Processes of making Laws regarding Marriage and Family Life

Parliament and judiciary play a significant role in formulation of laws regarding marriage and family life. It has been observed that a number of countries have certain common laws regarding marriage and family life. These laws ensure the rights of married people are protected while their complaints are dealt with in case there is violation of these rights. Parliaments provide individuals with sound minds to have the rights to marry and form families and these families are regarded as the fundamental units of society and consequently such rights are protected by laws. However, people are allowed to marry a person from any part of the world today and there exists a diverse form of families and marriages all over the world.

Furthermore, parliament and judiciary ensures the rights of married people are equal and the couple needs to have equal responsibilities for the lives of their children as well as share the consequences in case of dissolution of marriage. On the contrary, in most countries around the world, the rights of women are not usually regarded as equal in status to those of men in marital family life. Rights of women are usually circumscribed in their unit roles and legal capacity. Their status is mainly determined based o their relationship with male family members and this has an effect on their rights and entitlement such as the right to inherit properties.

Individuals are also provided with the right to give full and free consent of marriage. Both men and women are allowed to have their individual consent regarding a proposal by one of them. Forced marriages are regarded illegal despite the economic interiors of parents of the couple to be married. Forced marriage is mainly observable in situation where girls under the age of 18 are married based on the consent of their parents.

According to Regional and International Instruments for protection of family and marriage life, right to family is guaranteed by the regard of a family as the natural fundamental group unit of the community and is entitled for protection by the state in which it is formed. In addition, women and men are allowed to marry provided they are marriageable and able to form families. Furthermore, the states ensure the rights of the spouses are equal and they are responsible for the marriage, during marriage and at the dissolution of the marriage. Provisions are made to ensure the rights of children are protected in case of dissolution of marriage.

Conclusion

Ensuring human rights are obeyed is a critical issue that cannot be achieved by an individual’s effort. This has made it necessary for various governments to come up with universal ways of ensuring these rights are observed. Most laws governing these rights are formulated by parliament and implemented by the judiciary.

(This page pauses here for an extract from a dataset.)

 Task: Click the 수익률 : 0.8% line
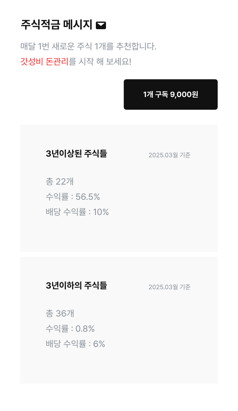[x=70, y=329]
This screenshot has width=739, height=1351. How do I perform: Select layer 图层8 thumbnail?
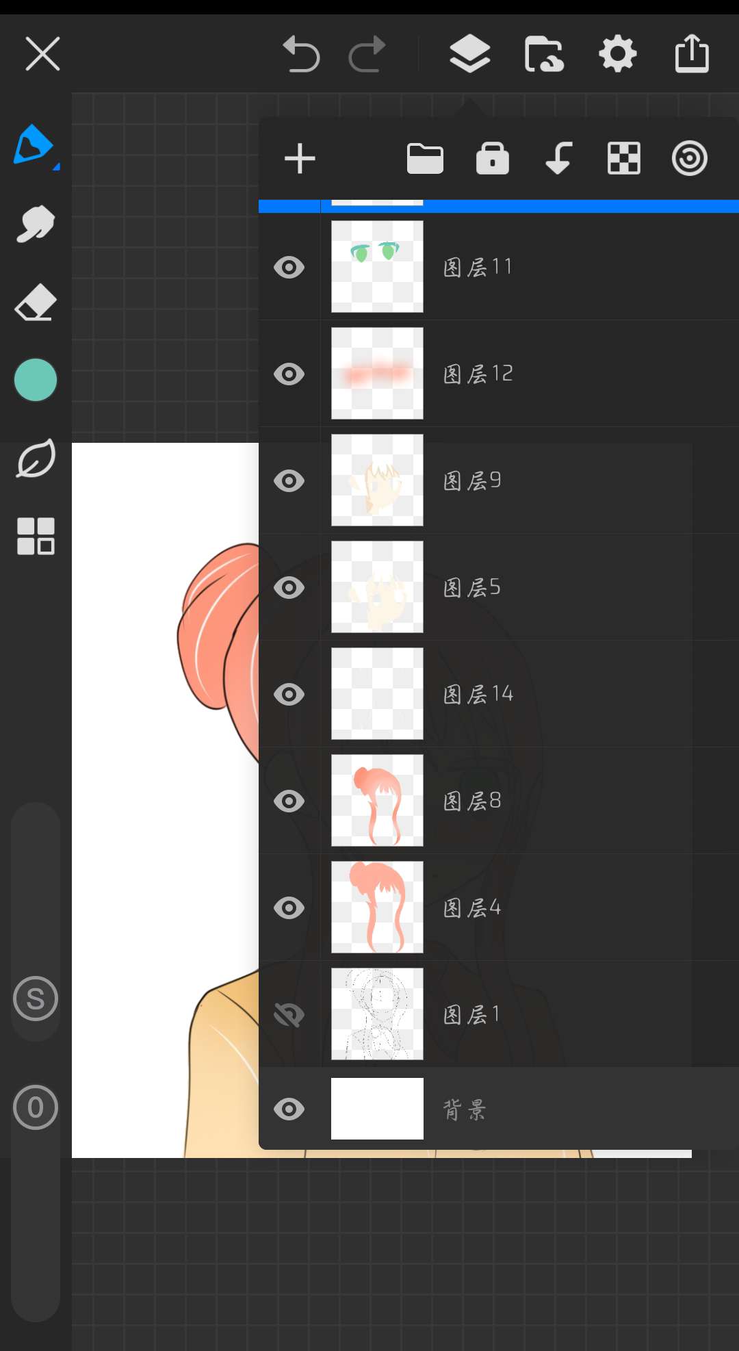click(x=377, y=801)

Parliament and judiciary are regarded as critical arms of government in controlling the rights of people in various spheres of life. The laws acted by parliament in protecting human rights are applicable in all areas of life. These laws ensure that both young and old people are safeguarded from mistreatment in their areas of life. For instance, in youthful stages, young people are regarded as unable to distinguish between right and wrong, hence excluded from prosecution. In marriage, parliament enacts laws that ensure married spouses are allowed to enjoy their marital life while in employment employees are safeguarded from mistreatment by their respective companies. The judiciary also plays a significant role in ensuring rights of the offended people are protected and those who are adversely affected are compensated appropriately. It also ensures that the offenders are penalized based on the intensity of their crimes. These actions of parliament and judiciary ensures rights of people are protected and people live peaceful lives in their respective states.